- _Records for the exercise_
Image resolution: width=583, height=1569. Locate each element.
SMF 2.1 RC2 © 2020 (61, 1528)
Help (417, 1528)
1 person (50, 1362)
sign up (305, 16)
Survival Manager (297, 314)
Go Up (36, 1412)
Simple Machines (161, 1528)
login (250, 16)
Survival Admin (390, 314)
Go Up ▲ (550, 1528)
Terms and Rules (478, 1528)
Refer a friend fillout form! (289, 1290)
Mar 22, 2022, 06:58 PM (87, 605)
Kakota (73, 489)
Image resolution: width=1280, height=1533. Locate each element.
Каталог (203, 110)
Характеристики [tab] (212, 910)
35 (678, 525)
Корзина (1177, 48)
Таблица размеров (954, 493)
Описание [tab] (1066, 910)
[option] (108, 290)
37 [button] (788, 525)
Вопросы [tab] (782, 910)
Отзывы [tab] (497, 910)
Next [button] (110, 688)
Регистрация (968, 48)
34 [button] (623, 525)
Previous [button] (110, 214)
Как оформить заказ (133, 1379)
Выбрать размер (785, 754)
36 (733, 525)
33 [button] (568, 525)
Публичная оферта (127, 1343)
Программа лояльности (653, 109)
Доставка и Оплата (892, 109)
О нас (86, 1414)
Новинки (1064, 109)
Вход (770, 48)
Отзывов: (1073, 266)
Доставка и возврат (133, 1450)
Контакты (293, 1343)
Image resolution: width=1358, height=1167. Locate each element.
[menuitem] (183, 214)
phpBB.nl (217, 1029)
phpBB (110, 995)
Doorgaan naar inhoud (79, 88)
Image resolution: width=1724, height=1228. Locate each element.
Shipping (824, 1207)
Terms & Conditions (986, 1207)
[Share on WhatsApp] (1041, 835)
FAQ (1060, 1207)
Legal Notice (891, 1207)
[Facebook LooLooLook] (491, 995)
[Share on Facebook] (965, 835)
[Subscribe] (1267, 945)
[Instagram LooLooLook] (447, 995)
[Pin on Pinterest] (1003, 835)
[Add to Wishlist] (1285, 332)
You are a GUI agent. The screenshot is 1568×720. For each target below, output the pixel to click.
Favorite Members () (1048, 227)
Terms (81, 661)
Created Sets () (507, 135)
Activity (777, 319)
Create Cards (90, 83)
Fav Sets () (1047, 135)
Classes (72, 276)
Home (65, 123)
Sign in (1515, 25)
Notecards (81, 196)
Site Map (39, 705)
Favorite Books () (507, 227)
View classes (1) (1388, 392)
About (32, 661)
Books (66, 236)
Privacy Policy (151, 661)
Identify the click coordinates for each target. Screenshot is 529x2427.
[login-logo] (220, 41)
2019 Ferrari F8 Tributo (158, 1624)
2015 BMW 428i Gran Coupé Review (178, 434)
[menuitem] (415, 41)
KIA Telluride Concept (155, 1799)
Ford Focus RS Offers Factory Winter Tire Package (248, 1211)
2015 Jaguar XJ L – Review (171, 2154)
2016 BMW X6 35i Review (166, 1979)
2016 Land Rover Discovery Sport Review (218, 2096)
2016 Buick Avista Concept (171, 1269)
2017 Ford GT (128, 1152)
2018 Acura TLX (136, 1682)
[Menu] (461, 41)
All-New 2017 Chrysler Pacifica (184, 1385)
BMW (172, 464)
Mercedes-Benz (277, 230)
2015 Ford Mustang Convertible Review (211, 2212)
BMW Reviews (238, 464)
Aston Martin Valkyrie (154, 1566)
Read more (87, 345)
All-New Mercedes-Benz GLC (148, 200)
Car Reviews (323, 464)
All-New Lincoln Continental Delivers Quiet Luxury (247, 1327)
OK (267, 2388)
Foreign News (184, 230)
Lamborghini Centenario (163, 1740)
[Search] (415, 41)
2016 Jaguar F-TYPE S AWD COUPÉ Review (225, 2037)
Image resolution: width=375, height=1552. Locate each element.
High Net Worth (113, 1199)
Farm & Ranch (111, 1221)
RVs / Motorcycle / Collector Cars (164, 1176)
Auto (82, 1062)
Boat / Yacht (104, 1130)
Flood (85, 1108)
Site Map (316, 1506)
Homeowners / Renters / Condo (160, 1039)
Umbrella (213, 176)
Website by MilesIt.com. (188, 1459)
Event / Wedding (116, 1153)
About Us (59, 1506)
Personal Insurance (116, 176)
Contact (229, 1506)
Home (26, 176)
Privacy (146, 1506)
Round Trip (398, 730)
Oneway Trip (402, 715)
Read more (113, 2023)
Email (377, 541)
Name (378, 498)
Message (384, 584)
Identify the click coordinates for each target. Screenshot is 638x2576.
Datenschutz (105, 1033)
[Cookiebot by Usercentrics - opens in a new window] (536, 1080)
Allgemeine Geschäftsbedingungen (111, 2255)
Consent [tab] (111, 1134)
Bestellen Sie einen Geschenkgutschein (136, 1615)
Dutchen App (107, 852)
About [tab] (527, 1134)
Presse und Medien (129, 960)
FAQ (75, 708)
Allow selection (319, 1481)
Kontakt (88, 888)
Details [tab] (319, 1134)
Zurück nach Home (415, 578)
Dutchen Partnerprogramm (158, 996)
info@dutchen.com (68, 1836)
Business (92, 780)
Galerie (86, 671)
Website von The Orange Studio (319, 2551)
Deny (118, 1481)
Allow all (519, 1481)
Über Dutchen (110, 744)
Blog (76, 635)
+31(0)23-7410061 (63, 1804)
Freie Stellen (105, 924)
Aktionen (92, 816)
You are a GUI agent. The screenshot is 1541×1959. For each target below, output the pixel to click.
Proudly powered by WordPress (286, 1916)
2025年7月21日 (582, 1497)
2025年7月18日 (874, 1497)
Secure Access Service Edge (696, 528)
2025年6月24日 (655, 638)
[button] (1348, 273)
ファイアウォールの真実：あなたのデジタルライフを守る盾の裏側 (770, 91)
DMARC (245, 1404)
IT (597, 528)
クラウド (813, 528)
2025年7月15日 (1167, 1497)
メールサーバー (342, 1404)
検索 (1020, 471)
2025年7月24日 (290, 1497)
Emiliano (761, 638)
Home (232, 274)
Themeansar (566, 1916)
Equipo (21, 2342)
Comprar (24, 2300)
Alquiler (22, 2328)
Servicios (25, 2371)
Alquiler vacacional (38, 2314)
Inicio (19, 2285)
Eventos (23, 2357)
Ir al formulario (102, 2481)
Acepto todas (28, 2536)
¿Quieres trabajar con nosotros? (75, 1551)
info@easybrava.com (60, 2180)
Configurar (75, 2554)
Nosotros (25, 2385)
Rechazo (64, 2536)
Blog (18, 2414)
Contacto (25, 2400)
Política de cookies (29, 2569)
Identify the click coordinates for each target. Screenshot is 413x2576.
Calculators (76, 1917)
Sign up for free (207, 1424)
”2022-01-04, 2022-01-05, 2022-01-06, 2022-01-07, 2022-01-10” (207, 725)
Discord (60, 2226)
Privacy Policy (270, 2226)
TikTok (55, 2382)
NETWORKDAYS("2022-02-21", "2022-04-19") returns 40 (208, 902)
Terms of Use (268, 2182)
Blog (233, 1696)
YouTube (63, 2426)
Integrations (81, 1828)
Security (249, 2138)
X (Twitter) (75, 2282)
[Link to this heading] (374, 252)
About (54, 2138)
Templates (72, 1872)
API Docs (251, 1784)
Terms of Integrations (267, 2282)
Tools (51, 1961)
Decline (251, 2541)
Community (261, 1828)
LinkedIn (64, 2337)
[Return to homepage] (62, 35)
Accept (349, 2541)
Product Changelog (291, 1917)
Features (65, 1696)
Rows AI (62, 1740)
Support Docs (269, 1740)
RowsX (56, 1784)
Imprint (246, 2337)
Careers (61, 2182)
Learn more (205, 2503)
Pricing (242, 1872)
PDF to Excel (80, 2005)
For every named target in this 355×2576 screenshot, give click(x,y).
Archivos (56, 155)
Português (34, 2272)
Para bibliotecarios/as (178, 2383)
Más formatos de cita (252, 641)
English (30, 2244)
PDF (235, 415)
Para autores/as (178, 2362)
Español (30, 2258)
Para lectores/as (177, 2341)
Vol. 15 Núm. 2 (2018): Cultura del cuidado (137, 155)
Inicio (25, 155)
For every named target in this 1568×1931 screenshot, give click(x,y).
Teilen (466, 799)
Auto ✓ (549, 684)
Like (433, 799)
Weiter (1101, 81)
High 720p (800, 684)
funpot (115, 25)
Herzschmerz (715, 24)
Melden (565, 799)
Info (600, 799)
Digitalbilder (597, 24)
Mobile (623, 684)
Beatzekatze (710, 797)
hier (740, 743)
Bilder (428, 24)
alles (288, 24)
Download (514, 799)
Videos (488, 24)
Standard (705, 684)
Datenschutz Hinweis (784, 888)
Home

- _Work instructions_
Copy the lines of the listing from the line with "Melden (565, 799)" to the final line of the listing, inclusive.

- _Full answer_
Melden (565, 799)
Info (600, 799)
Digitalbilder (597, 24)
Mobile (623, 684)
Beatzekatze (710, 797)
hier (740, 743)
Bilder (428, 24)
alles (288, 24)
Download (514, 799)
Videos (488, 24)
Standard (705, 684)
Datenschutz Hinweis (784, 888)
Home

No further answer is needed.